EFFECTIVE DATE: 01|01|2023 POLICY LAST UPDATED: 09|07|2023

OVERVIEW This policy addresses routine and non-routine foot care, nail debridement, and examination of the feet.
Non-Routine foot care includes the cutting or removal of corns and calluses, clipping, trimming, or debridement of nails, including debridement of mycotic nails, shaving, paring, cutting or removal of keratoma, tyloma, and heloma. Also included are non-definitive simple, palliative treatments like shaving or paring of plantar warts, which do not require thermal or chemical cautery and curettage. Non-routine foot care occurs when there is a localized illness, injury, or symptoms involving the foot.
Routine foot care includes hygienic and preventive maintenance care in the realm of self-care, such as cleaning and soaking the feet and the use of skin creams to maintain skin tone of both ambulatory and bedridden patients or any services performed in the absence of localized illness, injury, or symptoms involving the foot.

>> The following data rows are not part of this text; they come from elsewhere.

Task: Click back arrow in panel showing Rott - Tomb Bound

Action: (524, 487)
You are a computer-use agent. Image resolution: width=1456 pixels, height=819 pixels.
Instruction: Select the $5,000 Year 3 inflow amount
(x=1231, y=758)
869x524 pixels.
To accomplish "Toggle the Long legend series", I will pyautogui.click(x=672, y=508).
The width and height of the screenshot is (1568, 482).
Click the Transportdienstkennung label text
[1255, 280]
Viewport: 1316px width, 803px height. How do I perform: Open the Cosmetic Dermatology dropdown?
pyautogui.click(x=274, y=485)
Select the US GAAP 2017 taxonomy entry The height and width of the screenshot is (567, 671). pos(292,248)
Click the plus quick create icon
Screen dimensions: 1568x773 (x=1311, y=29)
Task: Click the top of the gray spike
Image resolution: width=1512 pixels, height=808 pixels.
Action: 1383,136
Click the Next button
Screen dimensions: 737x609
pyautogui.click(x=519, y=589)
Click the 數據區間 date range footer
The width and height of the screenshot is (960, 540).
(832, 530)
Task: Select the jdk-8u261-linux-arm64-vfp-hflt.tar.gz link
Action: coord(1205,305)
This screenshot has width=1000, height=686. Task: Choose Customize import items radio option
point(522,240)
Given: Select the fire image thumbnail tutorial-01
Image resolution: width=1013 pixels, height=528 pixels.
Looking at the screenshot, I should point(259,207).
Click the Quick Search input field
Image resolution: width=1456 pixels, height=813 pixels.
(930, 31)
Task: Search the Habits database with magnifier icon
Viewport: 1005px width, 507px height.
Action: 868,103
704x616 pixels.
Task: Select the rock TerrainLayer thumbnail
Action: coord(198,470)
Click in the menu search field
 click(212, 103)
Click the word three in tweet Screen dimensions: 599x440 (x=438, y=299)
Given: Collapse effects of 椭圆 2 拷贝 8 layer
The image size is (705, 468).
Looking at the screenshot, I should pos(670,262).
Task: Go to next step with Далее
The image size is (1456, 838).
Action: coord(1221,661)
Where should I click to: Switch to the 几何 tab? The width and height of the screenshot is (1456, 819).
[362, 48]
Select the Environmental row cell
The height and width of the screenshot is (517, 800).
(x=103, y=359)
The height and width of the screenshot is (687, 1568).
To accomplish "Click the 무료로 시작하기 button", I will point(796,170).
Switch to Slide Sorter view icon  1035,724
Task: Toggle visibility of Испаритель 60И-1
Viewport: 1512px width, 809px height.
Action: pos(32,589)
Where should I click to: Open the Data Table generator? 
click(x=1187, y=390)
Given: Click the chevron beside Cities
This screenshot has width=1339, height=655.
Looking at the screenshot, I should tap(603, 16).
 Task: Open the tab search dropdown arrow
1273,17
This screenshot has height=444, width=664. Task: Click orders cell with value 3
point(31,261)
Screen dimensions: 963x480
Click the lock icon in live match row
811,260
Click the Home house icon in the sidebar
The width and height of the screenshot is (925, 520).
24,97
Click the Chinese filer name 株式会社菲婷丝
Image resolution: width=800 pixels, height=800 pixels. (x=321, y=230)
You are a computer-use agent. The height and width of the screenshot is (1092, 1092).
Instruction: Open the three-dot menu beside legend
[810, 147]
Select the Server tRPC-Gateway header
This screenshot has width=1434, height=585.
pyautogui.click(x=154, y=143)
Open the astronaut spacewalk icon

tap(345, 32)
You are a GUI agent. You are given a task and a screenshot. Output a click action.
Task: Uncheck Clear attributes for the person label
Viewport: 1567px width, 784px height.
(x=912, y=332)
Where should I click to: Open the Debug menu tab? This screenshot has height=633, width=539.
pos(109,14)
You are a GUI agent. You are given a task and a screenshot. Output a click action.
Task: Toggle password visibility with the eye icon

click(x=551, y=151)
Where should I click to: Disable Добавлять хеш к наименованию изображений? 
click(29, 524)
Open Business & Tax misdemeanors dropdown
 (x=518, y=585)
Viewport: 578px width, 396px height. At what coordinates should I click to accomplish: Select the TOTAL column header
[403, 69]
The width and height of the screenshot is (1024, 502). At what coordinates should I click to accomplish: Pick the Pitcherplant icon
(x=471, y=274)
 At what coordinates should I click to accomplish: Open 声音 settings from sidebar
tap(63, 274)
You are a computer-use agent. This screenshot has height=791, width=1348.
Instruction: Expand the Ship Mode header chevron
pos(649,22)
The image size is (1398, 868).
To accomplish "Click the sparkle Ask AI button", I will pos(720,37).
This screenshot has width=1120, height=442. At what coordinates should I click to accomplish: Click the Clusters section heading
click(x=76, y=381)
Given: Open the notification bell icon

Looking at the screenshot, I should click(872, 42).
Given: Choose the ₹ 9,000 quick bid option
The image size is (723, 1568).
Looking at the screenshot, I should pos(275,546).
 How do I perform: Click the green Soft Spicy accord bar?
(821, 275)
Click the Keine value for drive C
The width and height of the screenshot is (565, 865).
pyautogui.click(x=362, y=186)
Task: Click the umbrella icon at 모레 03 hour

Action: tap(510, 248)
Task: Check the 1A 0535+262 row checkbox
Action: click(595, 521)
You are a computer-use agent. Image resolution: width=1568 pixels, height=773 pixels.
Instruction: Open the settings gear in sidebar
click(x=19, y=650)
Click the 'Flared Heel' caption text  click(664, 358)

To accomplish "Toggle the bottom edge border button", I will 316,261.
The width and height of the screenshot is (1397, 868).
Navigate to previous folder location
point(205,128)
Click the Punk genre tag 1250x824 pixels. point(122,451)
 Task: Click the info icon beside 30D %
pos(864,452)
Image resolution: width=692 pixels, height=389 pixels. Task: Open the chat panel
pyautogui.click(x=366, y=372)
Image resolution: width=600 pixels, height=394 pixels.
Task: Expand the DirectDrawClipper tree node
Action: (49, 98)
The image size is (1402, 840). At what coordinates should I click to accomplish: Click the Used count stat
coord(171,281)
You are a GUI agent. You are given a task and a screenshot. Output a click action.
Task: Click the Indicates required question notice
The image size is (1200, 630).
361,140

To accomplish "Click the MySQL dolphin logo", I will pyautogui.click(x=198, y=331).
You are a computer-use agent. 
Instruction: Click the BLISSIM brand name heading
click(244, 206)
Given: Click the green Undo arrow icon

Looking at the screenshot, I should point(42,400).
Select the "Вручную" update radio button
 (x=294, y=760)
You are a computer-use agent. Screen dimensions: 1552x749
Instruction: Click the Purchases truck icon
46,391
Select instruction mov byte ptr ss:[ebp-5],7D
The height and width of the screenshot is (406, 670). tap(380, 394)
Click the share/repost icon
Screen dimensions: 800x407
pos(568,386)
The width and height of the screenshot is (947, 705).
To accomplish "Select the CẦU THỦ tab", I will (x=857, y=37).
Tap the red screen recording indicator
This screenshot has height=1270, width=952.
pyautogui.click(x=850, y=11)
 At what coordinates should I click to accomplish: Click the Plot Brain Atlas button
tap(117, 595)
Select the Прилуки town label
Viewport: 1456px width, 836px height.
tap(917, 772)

Note: With the exception of the use of the qualifying modifiers, Blue Cross & Blue Shield of Rhode Island follows the Centers for Medicare and Medicaid Services (CMS) National and Local Coverage Determinations (NCD and LCD) Routine Foot Care Policy for both Medicare Advantage Plans and Commercial Products.

MEDICAL CRITERIA Not applicable

PRIOR AUTHORIZATION Not applicable

POLICY STATEMENT
Non-Routine Foot Care Non-routine foot care is covered when the patient has a systemic disease, such as metabolic, neurologic, or peripheral vascular disease, of sufficient severity that performance of such services by a nonprofessional person would put the patient at risk (for example, a systemic condition that has resulted in severe circulatory embarrassment or areas of desensitization in the patient’s legs or feet).

Routine Foot Care All other indications not addressed above as non-routine foot care are considered routine and are not covered for Medicare Advantage Plans and Commercial Products.

COVERAGE Benefits vary between groups/contracts. Please refer to the appropriate Benefit Booklet, Evidence of Coverage or Subscriber Agreement for applicable surgery services, not covered services and the related exclusions in the podiatrist services section.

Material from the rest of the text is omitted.